According to Euro Insol, the insolvency administrator of Hidroelectrica, ANRE’s interpretation breach the following: free movement of goods within the Union, enshrined in Article 35 of the Treaty on the Functioning of the European Union; Directive 2009/72/EC on the internal energy market across the EU; Article 2 of Law No. 123/2012 and GEO 33/2007 on the organization of ANRE, which by Article 8 abolish restrictions on trade in electricity between Member States.
Moreover, it violates the supply license granted by ANRE to Hidroelectrica in 2013, which provides the company right to export power.
“Decision of the court has historical value. At the time the sentence becomes final, any producer, whether it is called Hidroelectrica, Nuclearelectrica or Oltenia, will be able to conclude direct contracts to export energy on any of the markets of the Member States”, says Remus Borza, Hidroelectrica insolvency administrator.

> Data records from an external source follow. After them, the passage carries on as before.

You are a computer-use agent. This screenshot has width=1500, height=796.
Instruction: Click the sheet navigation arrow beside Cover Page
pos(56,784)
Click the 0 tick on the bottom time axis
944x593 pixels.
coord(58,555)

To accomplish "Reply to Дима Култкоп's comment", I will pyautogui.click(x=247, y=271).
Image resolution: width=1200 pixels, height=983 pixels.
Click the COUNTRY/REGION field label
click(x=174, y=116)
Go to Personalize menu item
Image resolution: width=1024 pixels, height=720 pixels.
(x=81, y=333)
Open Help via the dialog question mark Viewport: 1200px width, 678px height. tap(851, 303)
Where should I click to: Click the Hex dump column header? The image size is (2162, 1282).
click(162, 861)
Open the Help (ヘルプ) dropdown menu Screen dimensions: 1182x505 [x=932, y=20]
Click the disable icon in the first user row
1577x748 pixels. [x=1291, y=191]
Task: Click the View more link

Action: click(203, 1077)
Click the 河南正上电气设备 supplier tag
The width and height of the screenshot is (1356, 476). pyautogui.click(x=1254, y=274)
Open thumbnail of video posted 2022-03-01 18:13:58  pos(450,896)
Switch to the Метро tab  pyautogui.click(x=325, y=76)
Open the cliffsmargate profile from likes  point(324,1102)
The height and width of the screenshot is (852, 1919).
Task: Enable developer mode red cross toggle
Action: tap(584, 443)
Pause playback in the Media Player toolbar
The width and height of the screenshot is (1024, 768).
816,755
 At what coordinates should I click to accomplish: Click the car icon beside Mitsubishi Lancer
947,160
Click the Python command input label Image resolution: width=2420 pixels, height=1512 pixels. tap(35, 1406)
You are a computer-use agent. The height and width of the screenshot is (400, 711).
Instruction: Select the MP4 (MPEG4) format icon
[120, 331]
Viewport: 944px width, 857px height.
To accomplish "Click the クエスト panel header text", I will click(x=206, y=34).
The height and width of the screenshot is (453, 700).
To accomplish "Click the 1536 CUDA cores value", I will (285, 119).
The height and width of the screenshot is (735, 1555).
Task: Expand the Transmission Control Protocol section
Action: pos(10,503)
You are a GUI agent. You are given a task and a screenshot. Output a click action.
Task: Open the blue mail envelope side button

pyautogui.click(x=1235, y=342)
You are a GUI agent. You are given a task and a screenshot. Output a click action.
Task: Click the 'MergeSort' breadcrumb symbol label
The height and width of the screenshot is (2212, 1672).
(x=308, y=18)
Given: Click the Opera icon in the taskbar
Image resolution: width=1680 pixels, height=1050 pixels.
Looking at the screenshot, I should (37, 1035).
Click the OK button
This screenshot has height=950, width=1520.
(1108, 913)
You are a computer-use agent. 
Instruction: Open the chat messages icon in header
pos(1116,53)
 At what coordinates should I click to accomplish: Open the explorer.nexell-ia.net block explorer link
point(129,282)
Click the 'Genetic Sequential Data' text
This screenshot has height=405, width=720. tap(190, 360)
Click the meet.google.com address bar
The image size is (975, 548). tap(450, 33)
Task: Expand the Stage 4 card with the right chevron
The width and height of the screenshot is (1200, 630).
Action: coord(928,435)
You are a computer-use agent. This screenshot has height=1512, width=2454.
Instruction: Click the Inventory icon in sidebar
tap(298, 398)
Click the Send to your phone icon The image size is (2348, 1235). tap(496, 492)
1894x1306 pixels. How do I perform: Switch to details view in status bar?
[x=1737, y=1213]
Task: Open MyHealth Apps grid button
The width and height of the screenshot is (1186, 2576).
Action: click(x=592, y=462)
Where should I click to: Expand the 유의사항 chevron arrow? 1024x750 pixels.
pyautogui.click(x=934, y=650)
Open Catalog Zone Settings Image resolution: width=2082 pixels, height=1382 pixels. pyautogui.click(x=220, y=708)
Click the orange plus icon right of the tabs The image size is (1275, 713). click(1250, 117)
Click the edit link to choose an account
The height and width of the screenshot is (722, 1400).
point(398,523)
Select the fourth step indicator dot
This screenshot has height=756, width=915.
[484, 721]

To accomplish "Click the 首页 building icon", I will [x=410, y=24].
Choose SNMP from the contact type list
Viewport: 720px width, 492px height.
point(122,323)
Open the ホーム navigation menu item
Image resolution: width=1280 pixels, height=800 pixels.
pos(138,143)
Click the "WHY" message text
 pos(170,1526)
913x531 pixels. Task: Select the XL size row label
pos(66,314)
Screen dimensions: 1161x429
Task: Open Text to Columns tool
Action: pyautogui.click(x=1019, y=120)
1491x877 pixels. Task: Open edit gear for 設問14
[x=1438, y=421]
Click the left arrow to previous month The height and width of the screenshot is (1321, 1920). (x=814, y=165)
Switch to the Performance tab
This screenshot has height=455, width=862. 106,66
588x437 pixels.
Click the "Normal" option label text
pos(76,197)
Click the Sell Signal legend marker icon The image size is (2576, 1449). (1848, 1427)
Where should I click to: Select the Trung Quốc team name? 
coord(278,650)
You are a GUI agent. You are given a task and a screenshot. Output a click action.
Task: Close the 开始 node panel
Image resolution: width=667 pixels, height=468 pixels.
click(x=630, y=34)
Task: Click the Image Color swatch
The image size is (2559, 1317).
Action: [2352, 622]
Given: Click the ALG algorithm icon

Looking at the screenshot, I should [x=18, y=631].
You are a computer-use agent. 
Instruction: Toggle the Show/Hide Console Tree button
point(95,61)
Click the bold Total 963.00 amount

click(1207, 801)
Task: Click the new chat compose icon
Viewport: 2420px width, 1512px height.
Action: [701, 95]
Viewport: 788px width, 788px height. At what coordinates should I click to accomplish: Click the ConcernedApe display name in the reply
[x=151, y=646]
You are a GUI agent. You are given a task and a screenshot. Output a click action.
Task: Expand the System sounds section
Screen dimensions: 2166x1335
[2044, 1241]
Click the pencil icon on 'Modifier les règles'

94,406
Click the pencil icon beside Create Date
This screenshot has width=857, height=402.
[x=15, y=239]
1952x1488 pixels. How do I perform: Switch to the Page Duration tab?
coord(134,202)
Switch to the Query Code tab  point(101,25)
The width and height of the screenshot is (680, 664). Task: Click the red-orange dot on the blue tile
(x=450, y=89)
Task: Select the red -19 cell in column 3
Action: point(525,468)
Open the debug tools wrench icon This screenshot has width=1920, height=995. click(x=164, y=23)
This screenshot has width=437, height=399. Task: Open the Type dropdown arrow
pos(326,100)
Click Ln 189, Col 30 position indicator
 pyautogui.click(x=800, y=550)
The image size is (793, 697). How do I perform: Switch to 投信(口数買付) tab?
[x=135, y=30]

“In 2012 we switched off <<the wise guys>> from the cheap energy produced by Hidroelectrica. After they took 1 billion euro from the company, the wise guys reinvented themselves with the help of officials from ANRE, which, by interpreting the legislation in a restrictive and anti-European way, they have created for traders a monopoly: the export of energy. Last year, Romania recorded a record export of energy – 8.7 million MWh. This year will reach 10 million MWh. Not one megawatt was exported by Nuclearelectrica or Oltenia. Hidroelectrica exported 15 MWh, was fined by ANRE and warned with the withdrawal of the supply license withdrawal. By this prohibition, state companies were deprived in the past two years of tens of millions of euros that have gone into the pockets of the same wise guys whose companies export the energy of Romania.
Does today’s officials who favor, even unwittingly, by such an interpretation of the law, energy traders, are the same who, on a voluntary basis, from January 2006 to June 2012, have not verified and have not taken measures to implement ANRE Orders 408/2006 and 445/2009 obliging all energy producers, including Hidroelectrica, to bid the entire amount of energy on OPCOM?”, Borza said.
Hidroelectrica was represented in court by the law firm PeliFilip and lawyer Irina Roxana Petre, the Company’s Legal Department Manager.